The “American public may soon pay for a billion-dollar wealth transfer from the pharmaceutical industry to state and local government,” writes Margaret Little:
Proceedings moving apace before Ohio U.S. District Judge Dan Polster bode the worst of all solutions to the opioid crisis – a swift global settlement modelled on the tobacco settlement of the 1990s. The result will inflict lasting damage on our constitutional order and do virtually nothing to solve the opioid crisis. Opioid abusers, just like smokers in the infamous tobacco settlement, stand to receive nothing. A single unelected federal judge will have feigned to have “solved” opioids, levied billions in unlegislated taxation, made drugs more costly and harder to secure for non-abusers while leading abusers to turn to heroin and fentanyl, and filled state and local coffers with revenue-by-judiciary while richly endowing trial lawyer barons – hand-picked by the judge – with billions in public funds. A swift education of the American public about this abuse of the judicial process is in order, not a swift settlement.

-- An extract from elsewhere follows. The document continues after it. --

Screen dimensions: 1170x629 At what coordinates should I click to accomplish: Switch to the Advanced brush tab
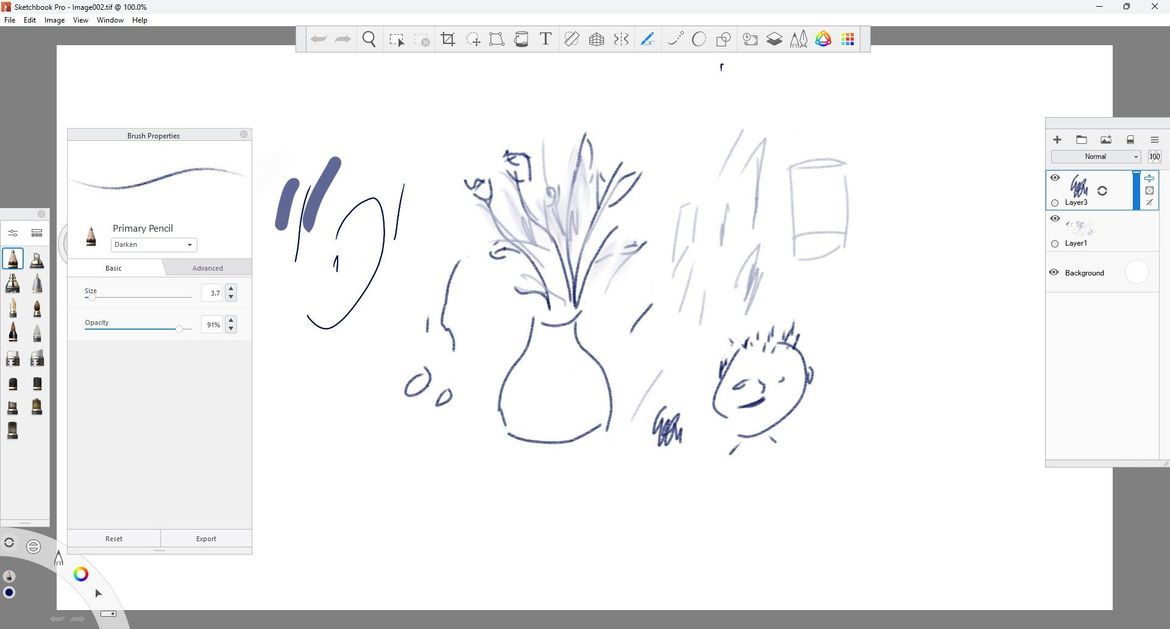click(207, 267)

More: “After New York Sues Opioid Manufacturers, Drug Policy Experts Warn That Legal Action Won’t Save Lives” [Zachary Siegel, In Justice Today] The FDA is charged with setting uniform national policy on pharmaceuticals; will it allow regulatory power to be transferred pell-mell to MDL court or to the actors in a resulting settlement? [WLF] And from Jim Beck, Drug and Device Law:
…injuries from illegal opioid use are precisely the sort of injuries that the in pari delicto doctrine was designed to preclude from being recovered in litigation.
Well, what about the states as plaintiffs?…[W]ho can restrict the rights of physicians to prescribe drugs for off-label uses? That would be the states, in their traditional roles of regulators of medical practice…. States could ban precisely the off-label uses they are complaining about, but they haven’t.